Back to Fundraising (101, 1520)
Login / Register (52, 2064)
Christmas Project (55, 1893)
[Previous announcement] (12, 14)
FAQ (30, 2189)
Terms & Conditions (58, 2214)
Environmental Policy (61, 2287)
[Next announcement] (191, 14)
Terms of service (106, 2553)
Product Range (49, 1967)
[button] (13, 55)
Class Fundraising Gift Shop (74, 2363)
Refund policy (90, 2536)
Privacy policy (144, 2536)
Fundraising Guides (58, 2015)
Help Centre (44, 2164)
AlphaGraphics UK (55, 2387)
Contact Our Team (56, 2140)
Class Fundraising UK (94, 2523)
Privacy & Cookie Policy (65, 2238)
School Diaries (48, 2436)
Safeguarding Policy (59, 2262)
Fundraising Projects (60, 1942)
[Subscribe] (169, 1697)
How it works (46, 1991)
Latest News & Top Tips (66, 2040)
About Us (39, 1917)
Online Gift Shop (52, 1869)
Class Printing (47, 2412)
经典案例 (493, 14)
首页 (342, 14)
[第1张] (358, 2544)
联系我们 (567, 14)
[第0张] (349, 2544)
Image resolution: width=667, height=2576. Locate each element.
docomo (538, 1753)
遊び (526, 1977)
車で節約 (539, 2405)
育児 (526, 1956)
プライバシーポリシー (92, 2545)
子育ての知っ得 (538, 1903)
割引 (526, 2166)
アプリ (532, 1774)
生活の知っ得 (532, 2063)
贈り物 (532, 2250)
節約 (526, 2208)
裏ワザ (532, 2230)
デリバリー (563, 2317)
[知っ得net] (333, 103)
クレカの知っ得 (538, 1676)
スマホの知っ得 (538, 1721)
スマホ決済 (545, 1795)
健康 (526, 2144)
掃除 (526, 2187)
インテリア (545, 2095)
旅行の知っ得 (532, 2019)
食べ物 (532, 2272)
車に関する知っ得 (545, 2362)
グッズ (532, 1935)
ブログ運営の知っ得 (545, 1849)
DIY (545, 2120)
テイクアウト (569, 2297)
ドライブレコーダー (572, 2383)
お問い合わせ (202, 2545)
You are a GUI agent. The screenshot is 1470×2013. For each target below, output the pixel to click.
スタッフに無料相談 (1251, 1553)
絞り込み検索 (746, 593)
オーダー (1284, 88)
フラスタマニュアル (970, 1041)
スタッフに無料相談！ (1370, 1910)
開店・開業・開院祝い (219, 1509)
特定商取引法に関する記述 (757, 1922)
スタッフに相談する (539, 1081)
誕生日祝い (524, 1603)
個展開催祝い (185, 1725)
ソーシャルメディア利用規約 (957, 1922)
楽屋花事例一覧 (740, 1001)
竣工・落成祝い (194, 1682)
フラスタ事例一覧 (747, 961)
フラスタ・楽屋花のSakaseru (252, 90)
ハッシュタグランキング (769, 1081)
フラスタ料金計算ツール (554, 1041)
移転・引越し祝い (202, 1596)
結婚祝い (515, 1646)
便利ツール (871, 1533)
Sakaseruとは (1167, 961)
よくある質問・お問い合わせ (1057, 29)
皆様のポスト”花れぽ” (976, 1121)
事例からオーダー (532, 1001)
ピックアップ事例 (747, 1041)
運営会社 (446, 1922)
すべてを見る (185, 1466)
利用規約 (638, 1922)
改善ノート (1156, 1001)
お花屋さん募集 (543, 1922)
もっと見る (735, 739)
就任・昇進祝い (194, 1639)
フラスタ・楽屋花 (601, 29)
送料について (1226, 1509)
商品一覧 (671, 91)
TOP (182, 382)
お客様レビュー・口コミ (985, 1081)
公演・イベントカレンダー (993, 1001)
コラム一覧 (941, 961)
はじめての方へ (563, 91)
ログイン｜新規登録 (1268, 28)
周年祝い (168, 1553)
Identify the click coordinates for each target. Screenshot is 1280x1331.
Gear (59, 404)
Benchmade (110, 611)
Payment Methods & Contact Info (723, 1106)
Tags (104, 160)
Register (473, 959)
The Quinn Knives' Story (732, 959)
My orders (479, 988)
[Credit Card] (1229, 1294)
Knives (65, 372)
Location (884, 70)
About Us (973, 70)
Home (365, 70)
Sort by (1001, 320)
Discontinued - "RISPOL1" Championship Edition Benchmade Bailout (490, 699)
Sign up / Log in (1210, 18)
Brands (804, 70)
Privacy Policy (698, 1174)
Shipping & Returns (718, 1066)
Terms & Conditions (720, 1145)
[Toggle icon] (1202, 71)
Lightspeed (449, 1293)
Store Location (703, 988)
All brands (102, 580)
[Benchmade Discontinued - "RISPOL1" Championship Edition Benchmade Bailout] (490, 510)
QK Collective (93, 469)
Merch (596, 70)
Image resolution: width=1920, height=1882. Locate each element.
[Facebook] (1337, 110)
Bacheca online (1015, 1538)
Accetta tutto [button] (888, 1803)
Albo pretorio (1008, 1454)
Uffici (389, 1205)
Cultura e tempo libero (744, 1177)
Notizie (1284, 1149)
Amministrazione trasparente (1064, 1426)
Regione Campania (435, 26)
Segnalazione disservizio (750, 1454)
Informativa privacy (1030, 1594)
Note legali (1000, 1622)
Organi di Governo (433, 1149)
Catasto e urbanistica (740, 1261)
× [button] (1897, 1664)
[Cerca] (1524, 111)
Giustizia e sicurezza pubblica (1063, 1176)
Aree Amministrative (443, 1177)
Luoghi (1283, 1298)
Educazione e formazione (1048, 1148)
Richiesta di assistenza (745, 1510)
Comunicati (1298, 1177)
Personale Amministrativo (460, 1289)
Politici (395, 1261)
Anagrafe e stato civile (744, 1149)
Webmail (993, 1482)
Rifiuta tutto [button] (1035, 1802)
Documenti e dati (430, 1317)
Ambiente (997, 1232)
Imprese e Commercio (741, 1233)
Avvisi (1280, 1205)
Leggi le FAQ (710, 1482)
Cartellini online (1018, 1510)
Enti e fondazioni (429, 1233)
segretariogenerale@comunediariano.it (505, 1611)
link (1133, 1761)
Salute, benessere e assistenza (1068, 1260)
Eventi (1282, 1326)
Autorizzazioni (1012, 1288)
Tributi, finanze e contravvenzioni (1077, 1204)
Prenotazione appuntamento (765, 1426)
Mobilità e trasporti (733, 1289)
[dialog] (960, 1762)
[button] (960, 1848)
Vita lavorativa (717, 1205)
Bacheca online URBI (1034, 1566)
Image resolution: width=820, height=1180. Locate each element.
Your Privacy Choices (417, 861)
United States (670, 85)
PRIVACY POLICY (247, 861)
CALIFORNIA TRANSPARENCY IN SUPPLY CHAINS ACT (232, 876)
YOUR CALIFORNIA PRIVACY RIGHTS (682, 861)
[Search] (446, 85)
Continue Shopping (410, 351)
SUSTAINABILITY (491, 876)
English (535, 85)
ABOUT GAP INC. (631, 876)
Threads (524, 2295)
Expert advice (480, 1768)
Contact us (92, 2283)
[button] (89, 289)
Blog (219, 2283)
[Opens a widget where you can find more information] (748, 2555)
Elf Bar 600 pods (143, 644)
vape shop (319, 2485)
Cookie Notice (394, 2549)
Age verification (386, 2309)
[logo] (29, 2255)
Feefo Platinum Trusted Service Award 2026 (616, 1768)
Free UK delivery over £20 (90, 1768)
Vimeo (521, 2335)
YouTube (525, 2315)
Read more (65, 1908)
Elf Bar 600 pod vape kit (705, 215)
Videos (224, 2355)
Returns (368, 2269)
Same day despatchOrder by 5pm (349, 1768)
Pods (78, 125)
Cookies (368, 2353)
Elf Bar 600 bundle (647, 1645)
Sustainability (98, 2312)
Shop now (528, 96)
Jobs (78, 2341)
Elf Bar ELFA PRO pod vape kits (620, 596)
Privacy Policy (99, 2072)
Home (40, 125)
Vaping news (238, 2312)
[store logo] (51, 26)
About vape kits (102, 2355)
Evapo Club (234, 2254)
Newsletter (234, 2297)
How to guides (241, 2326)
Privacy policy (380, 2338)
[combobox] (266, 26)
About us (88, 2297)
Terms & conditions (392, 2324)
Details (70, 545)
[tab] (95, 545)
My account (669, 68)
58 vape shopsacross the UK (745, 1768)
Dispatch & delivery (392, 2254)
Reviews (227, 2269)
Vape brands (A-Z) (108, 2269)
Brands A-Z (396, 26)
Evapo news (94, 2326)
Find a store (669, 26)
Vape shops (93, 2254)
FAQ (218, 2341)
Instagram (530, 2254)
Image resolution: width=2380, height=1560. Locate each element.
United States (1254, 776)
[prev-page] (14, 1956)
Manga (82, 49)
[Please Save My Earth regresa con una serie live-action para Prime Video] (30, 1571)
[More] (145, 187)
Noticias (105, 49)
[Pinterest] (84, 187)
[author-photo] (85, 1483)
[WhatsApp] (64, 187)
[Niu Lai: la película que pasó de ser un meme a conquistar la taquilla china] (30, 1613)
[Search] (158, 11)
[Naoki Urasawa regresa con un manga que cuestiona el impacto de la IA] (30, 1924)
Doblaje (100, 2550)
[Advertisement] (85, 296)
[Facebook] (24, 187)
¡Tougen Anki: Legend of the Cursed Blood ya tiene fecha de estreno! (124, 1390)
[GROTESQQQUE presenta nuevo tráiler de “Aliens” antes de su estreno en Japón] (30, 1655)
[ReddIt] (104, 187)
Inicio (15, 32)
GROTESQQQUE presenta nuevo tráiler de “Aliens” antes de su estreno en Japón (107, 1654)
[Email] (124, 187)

+ + +

REQUIRED WORK: The required answer is the run of lines above, starting at the line with "フラスタ料金計算ツール (554, 1041)" and ending at the line with "Organi di Governo (433, 1149)", reproduced exactly with both ends.

OUTPUT OF THE TASK:
フラスタ料金計算ツール (554, 1041)
移転・引越し祝い (202, 1596)
結婚祝い (515, 1646)
便利ツール (871, 1533)
Sakaseruとは (1167, 961)
よくある質問・お問い合わせ (1057, 29)
皆様のポスト”花れぽ” (976, 1121)
事例からオーダー (532, 1001)
ピックアップ事例 (747, 1041)
運営会社 (446, 1922)
すべてを見る (185, 1466)
利用規約 (638, 1922)
改善ノート (1156, 1001)
お花屋さん募集 (543, 1922)
もっと見る (735, 739)
就任・昇進祝い (194, 1639)
フラスタ・楽屋花 (601, 29)
送料について (1226, 1509)
商品一覧 (671, 91)
TOP (182, 382)
お客様レビュー・口コミ (985, 1081)
公演・イベントカレンダー (993, 1001)
コラム一覧 (941, 961)
はじめての方へ (563, 91)
ログイン｜新規登録 (1268, 28)
周年祝い (168, 1553)
Identify the click coordinates for each target. Screenshot is 1280x1331.
Gear (59, 404)
Benchmade (110, 611)
Payment Methods & Contact Info (723, 1106)
Tags (104, 160)
Register (473, 959)
The Quinn Knives' Story (732, 959)
My orders (479, 988)
[Credit Card] (1229, 1294)
Knives (65, 372)
Location (884, 70)
About Us (973, 70)
Home (365, 70)
Sort by (1001, 320)
Discontinued - "RISPOL1" Championship Edition Benchmade Bailout (490, 699)
Sign up / Log in (1210, 18)
Brands (804, 70)
Privacy Policy (698, 1174)
Shipping & Returns (718, 1066)
Terms & Conditions (720, 1145)
[Toggle icon] (1202, 71)
Lightspeed (449, 1293)
Store Location (703, 988)
All brands (102, 580)
[Benchmade Discontinued - "RISPOL1" Championship Edition Benchmade Bailout] (490, 510)
QK Collective (93, 469)
Merch (596, 70)
Image resolution: width=1920, height=1882. Locate each element.
[Facebook] (1337, 110)
Bacheca online (1015, 1538)
Accetta tutto [button] (888, 1803)
Albo pretorio (1008, 1454)
Uffici (389, 1205)
Cultura e tempo libero (744, 1177)
Notizie (1284, 1149)
Amministrazione trasparente (1064, 1426)
Regione Campania (435, 26)
Segnalazione disservizio (750, 1454)
Informativa privacy (1030, 1594)
Note legali (1000, 1622)
Organi di Governo (433, 1149)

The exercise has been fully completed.